The first book - Seeing Like A State by James C. Scott - explores how large systems need to standardize knowledge in order to make it comprehensible for decision-making that can be generalized across the system. The critique Scott presents is that the process of standardization strips away the things that can't be generalized and standardized, and in doing so the system often loses the essence of what made it work in a small scale. This is the historical story of what bureaucracy is & what it does: it creates structures that, ideally, are predictable, fair, and universally accessible...with the drawback that they are also often slow, incapable of tolerating nuance, inflexible, and resistant to change.

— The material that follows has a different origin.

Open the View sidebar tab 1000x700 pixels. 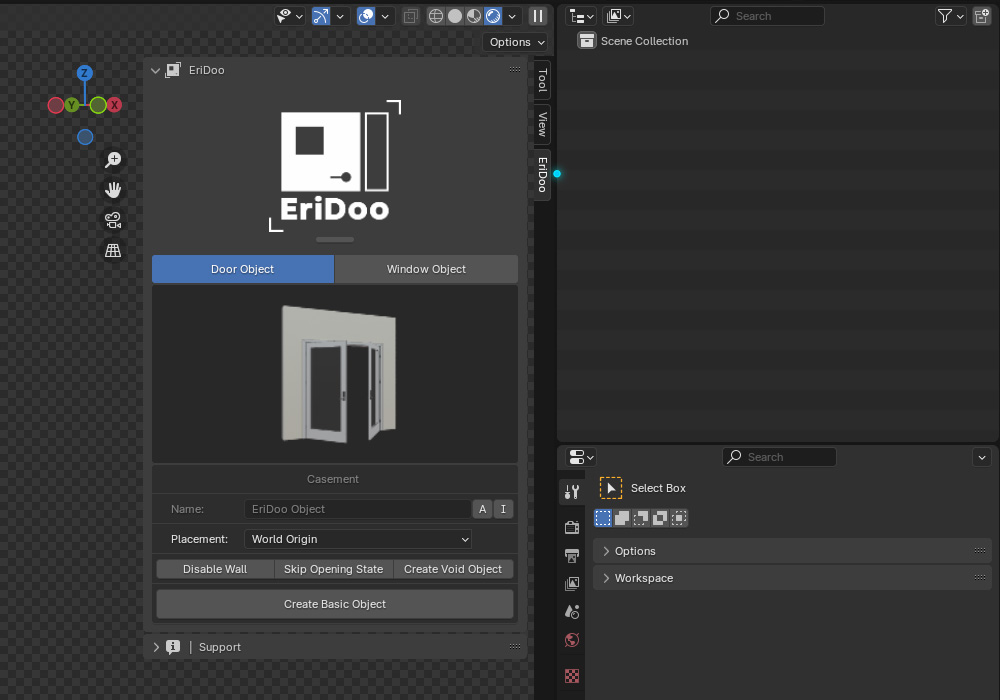pos(542,125)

The second book - The Score by C. Thi Nguyen - interrogates the metrics by which these bureaucratic systems are calibrated and the way that they introduce a hidden value system focused on efficiency that insidiously overtakes and captures any competing value system. As Nguyen puts it,
"Our institutional lives are usually ruled by very small number of pervasive metrics. We have very little power over which ones dominate our lives, and what they measure. And these metrics have been engineered not to give us a meaningful life but for the convenience of vast bureaucratic information systems."

In the introduction to this essay I asserted that Singapore has immersed itself in a tension between the messy richness of culture and the benefits of clean standardization. At this point, I want to point out that this has happened because throughout their history they have expended energy both in building a highly functional bureaucracy and in defining a sense of national identity that isn't fully harmonious with the values that bureaucracy prizes...and as a result, the tension between the system and the identity actually seems healthy and productive. The identity gives definition to an idea of what is meaningful, the system builds processes of providing that sense of meaning to all. They hold each other in check.

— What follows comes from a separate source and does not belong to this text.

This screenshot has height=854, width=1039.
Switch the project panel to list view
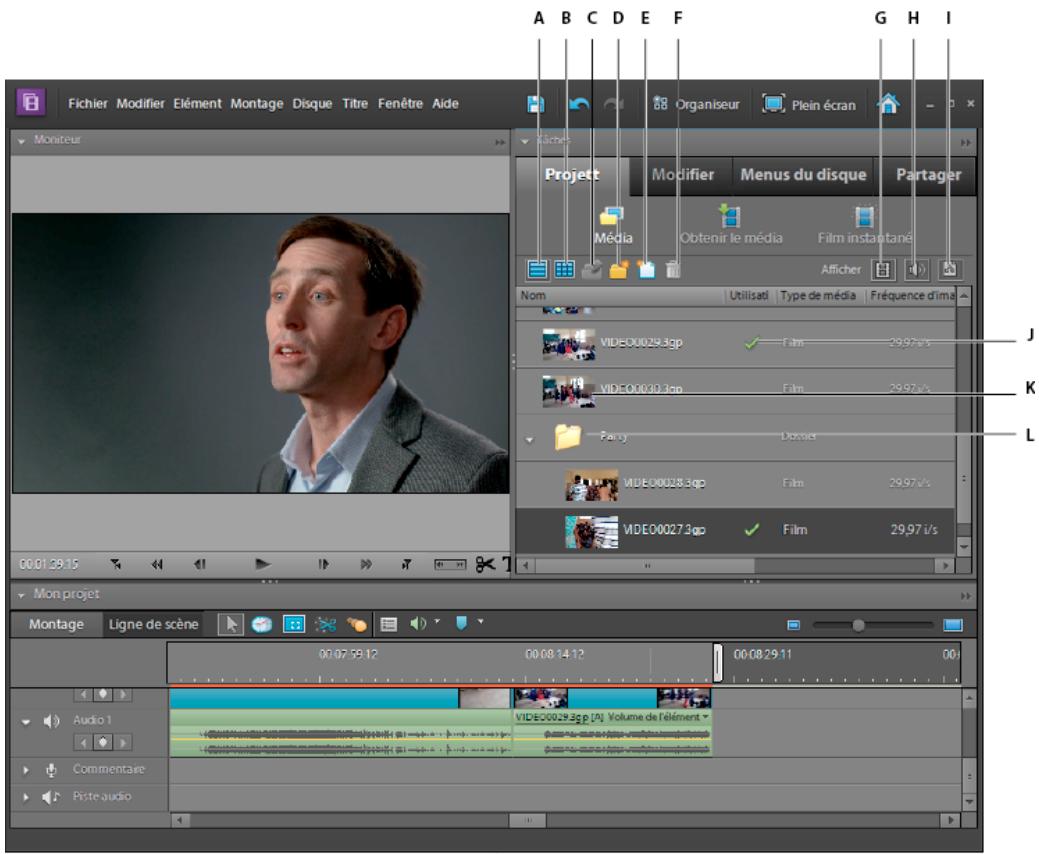click(x=538, y=270)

There's a natural question that arises from this: is Singapore exceptional, or is something like this portable to other places & contexts?[8] The answer to both parts of the question is yes. Singapore is exceptional in that it's a city-state: in geographic and population size, comparable to a metropolitan area; in legal and diplomatic standing, comparable to a nation. But that also suggests the ways that the Singapore approach becomes portable: on a smaller scale, at the level of the city rather than the level of the nation. Cities that are part of a larger national entity have additional complications to navigate, of course, but the qualities that underpin a humanistic bureaucracy are often present already. So many cities have a distinct civic identity and particular shared values - think about the largest city you've ever lived in, and you can probably identify these traits. While city bureaucracies will face standardization and generalization pressures, the smaller size of cities both reduces the number of different variables and variants these pressures will focus on and increases the understanding of local context that needs to be held and preserved.
All of this is to say, I flew halfway around the world to Singapore when I probably could have just taken the train to Amsterdam. Oh well. No regrets.
- though I'm fine with that too!
- which is an excellent library too!
- When I was at the Central Library it was about exploring AI, at other branches I couldn't see what the topics were but I could see rooms full of participants.
- or, I suppose, a trunk and branches might be a fitting analogy.
- ok, yes, or it's Andrew Carnegie throwing his massive fortune behind the idea...though, really, he was more about building buildings than endowing the systems.
- PISA be damned!
- and, yes, which references the first book explicitly.
- I recognize the irony of trying to generalize and standardize.